The project began when Dimanche decided to write a series of poems inspired by being underground, capturing the uniquely Sudbury mining culture, to share on a universal, international level.
“I’d know Thierry for a long time and wanted to collaborate on a project with him,” explained Lemay. “He said, ‘Why don’t you come to SNOLAB with me and we’ll compose something?’ ”
They took a tour and did a soundcheck in the summer of 2016 and realized the space was perfect.
“We found a very big dome that was very resonant, and there was a very special echo … so I played with this idea of echo,” said Lemay. “Thierry wrote certain texts when we came back to the surface, and he sent me those texts inspired by SNOLAB, and I wrote musical commentary on his texts.”
He decided to compose his pieces for saxophone because despite the space having the perfect acoustics, it had some pretty severe limitations. For one, everything that went in had to be washed, completely.
“I couldn’t write a piece for cello because we cannot put a cello in water!” said Lemay.
Saxophones on the other hand can be completely submerged, so Lemay and the two musicians wound up bathing the saxophones caringly with soap and water to remove all the dust and grease before taking them down.
“Still, we had to wait for an hour for them to check everything when we got there, including our lunch,” said Lemay.
The saxophone duo — who go by Stereoscope —collaborated with Lemay in the past, and he chose them especially because one of them, Olivia Short, was from North Bay and he wanted it to be a truly Northern Ontario project.
“My first question was, ‘Are you claustrophobic?’ ” said Lemay. Fortunately, Short and the other saxophonist, Jacob Armstrong, aren’t.
Once underground, they only had an hour to record because the air vents had to be turned off to minimize background noise, and an hour was about all SNOLAB could do.
They recorded each piece on the album three times to make sure they got it right, and then headed back up to the surface to put it all together.
“It’s a mystic experience, it’s very particular, when you come back to surface … I had a strange feeling I was coming back to life,” Lemay said. “It was very interesting both times.”
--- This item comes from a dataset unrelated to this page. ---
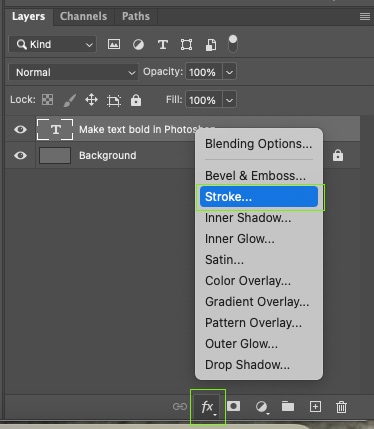The image size is (374, 429).
Task: Open the fx layer style button
Action: pyautogui.click(x=208, y=407)
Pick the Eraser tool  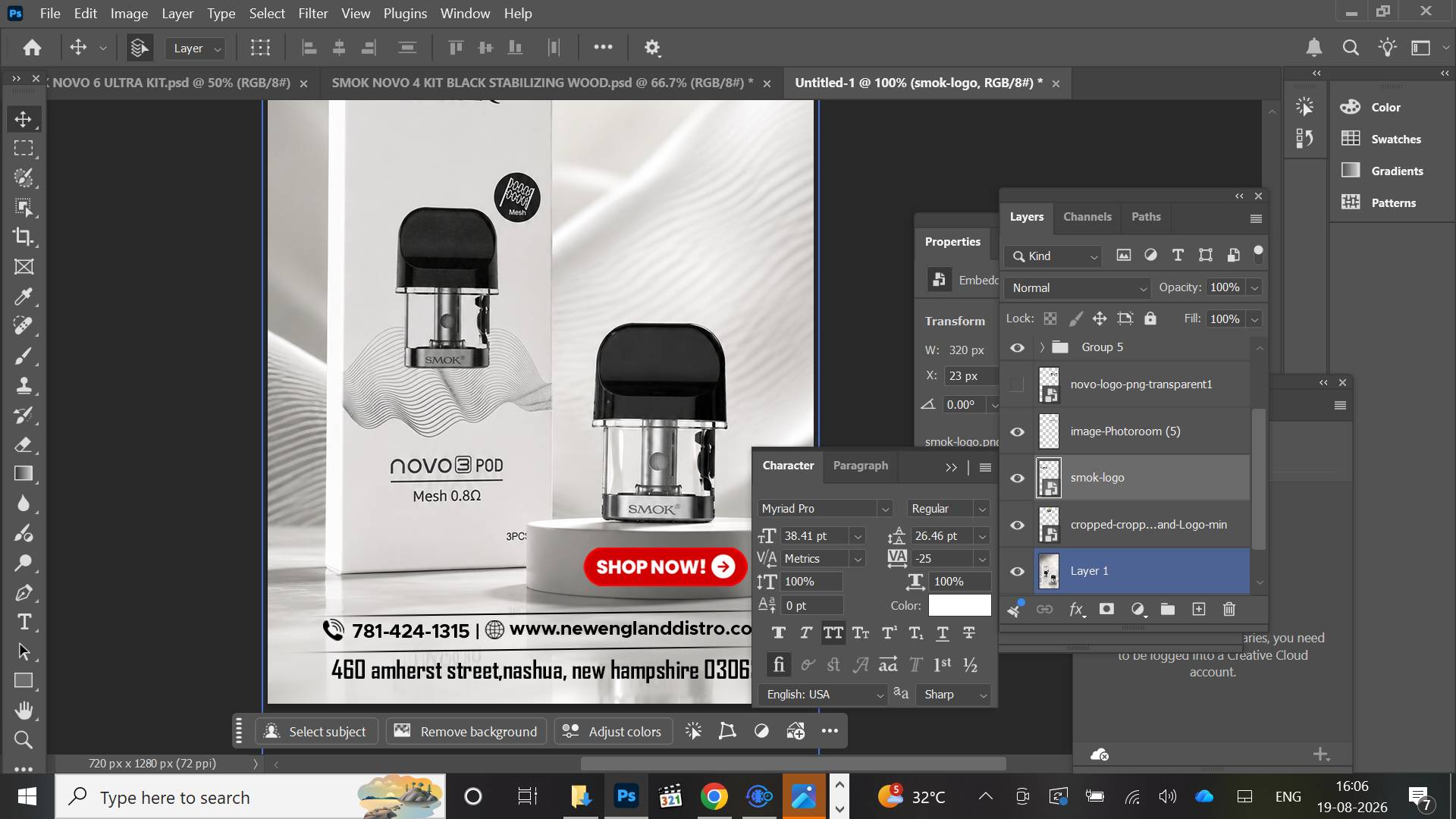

They didn’t edit the pieces because they wanted the experience to be that of a live performance.
“The idea of recording there was to produce something very Sudburian,” said Lemay. “To me, when you think about Sudbury, you think about mines. We knew we could bring it to an artistic level, and this is what Thierry did with his texts, and I did with the music.”
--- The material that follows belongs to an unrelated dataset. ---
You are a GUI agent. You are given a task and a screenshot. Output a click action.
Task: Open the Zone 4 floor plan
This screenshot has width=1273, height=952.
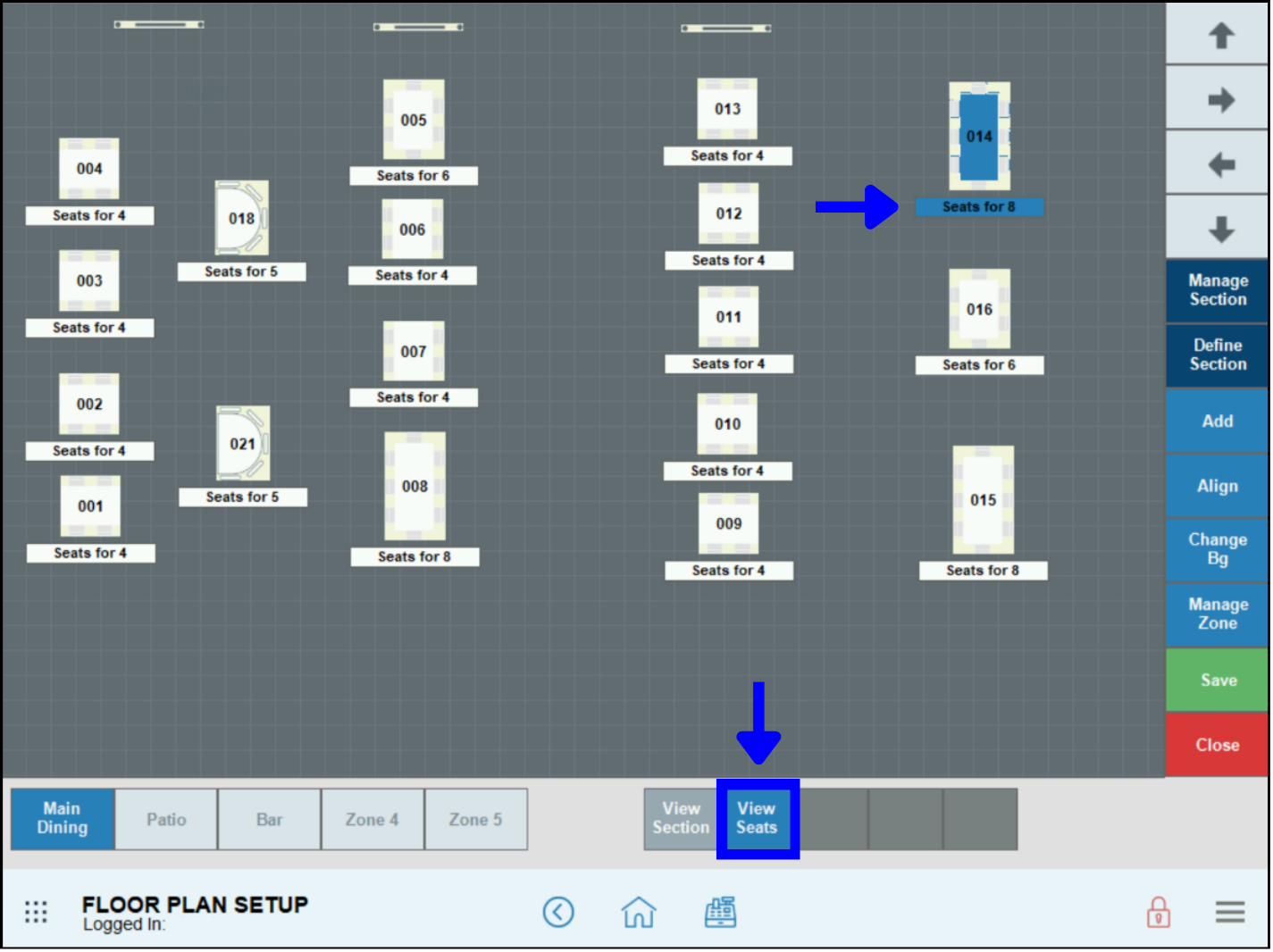click(x=373, y=818)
Lemay and Dimanche hope “2000 metres underground” will act as a bridge between Sudbury and the world.
“There is this connection between local and universal,” Lemay said. “This research centre cannot be anywhere other than Sudbury, and it could not be here if it was not a mining city. It’s very specific to the territory, but from there, we can go to the other level, to the universal, to the international.”
The album was released by Centretracks and the digital CD is also distributed internationally by NAXOS. It’s available on iTunes and digital streaming services like Spotify.
Dimanches poetry will be released in March, so Sudburians can look forward to a launch with a live performance of Fragments noirs in the new year.
Ella Jane Myers is a freelance writer in Greater Sudbury.